State of Deep Learning Workflows

Below is a breakdown of the current gaps or inefficiencies in the workflow for deep learning.

Deep learning is a field that has been in great focus for the last 5-7 years now. People are trying to make the tools we use to build deep learning models easier to use (just so you don’t need a PhD to actually build something useful with them). There’s already been so much progress here with accessible libraries like Keras along with new tools for getting labelled data, etc.

Workflow Breakdown

I can break down some of the workflow of building ml/deep learning models into the following steps:

  • Understanding the task
  • Training Data
    • Collect + Label
    • Create environment + simulate
  • Develop model pipeline/architecture
  • Format data to be fed in properly (preprocessing)
  • Train model
    • Remote Cluster
    • Google Cloud/AWS Instance
    • Local Machine
    • Other Options
  • Evaluate model
  • Deploy model
  • Monitor failures, then report and fix (edge cases)

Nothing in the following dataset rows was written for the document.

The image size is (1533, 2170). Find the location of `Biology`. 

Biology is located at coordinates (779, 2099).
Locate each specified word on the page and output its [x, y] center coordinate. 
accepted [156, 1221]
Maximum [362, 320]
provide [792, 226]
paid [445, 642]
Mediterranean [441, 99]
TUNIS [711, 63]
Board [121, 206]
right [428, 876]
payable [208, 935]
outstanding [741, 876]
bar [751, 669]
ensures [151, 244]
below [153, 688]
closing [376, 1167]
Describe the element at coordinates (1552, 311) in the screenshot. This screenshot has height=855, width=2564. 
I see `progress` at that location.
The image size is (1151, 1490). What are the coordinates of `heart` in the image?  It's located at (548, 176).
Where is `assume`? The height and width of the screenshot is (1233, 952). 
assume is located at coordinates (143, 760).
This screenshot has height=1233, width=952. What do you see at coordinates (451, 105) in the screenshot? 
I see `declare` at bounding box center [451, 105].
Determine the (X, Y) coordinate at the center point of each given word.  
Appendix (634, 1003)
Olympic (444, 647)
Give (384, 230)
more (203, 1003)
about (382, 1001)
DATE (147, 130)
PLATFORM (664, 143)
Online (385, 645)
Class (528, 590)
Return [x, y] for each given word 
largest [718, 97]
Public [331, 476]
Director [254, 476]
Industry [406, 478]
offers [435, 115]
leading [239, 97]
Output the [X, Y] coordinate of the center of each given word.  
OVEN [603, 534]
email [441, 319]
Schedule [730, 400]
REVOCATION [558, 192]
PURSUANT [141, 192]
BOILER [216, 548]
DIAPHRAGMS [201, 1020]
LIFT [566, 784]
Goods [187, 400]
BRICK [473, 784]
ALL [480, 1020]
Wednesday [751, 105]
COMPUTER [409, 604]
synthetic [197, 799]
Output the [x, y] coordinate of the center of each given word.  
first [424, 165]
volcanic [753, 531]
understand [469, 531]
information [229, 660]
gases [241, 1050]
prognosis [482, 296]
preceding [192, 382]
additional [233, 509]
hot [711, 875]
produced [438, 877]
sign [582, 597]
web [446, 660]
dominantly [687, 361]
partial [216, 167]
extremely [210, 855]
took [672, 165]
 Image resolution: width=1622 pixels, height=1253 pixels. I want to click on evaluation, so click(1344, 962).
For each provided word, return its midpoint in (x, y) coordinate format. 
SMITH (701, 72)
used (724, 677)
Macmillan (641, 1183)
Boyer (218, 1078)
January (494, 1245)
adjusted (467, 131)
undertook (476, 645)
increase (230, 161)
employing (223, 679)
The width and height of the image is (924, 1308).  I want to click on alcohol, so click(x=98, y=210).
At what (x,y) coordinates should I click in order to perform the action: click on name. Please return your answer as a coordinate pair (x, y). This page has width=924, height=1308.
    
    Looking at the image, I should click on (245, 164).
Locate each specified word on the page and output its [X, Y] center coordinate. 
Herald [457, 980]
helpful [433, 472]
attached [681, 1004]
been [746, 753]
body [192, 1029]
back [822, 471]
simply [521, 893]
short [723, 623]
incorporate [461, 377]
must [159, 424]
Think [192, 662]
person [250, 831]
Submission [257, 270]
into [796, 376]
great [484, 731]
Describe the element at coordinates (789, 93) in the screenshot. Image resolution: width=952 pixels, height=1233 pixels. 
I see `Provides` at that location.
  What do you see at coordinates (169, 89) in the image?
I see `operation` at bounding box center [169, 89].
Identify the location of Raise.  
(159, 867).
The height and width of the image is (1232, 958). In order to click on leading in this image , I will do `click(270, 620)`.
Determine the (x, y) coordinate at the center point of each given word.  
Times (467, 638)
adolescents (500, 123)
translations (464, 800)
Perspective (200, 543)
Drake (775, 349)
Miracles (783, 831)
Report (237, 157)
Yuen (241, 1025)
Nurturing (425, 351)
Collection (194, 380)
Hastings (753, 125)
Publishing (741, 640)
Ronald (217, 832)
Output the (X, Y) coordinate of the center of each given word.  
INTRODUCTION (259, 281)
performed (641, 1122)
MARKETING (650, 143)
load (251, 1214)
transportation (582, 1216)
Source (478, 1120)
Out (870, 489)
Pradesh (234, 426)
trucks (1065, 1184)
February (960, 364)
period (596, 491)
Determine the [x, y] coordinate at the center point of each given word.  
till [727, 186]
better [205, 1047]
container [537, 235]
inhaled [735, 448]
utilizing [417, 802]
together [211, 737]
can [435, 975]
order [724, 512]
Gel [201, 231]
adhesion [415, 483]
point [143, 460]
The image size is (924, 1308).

Training data steps are mostly solved by companies like Scale AI, Appen, Labelbox (only for real-world data though). If we’re looking to build realistic simulated environments, there’s still a gap to fill (though there are companies like Applied Intuition which focus specifically on self-driving cars).

Building the model has been made easy with PyTorch, TensorFlow, Keras, and other libraries + repos. There may be some gap to fill here to make a lot of code people write in their research projects cleaner, more accesible and easier to deploy in production since most of the time, code from research projects is really messy or not easily adapatable.

Formatting data has been in my experience something that takes so much time to do. Especially when working with multiple data streams (i.e. rgb image, segmentation map, depth map) and trying to combine them all, it becomes really messy to get them in the right format via some batch operation we can perform and then save on disk. There’s definitely some though I need to put here in terms of how we can improve current workflows.

Training the model has been made relatively easy with the use of things like Docker along with newer companies like Anyscale which allow for some distributed operation. I don’t have deep enough knowledge of this part to assess the current state of tools here.

Evaluating the model can be done right now but there’s no tool that makes it easy to organize all results and easily view them over specific pieces of data you want to view them on. Scale AI is building a tool called Nucleus that tries to make this easier though.

Deploying models is still pretty hard. Depending on the use case, you want to do this on-edge, in the cloud via an instance, or in the cloud via some serverless backend. A good amount of the time, it’s important that the model trained with some Python package is then easily useable in C++ which allows for faster, more efficient runtimes per inference when deployed. From my knowledge, this is still somewhat tough to do and requires a lot of custom optimization.

Monitoring a model in production is probably to biggest thing we can solve in this workflow. Companies like Tesla have probably perfected this with the pipeline they use for Autopilot but there isn’t really any open-source way to effectively monitor when a model fails and then report + iterate on those cases of data.


There’s a few different painpoints we can observe with the overall workflow that exists for deep learning above. Only thing I left out is possible solutions which is the hard part.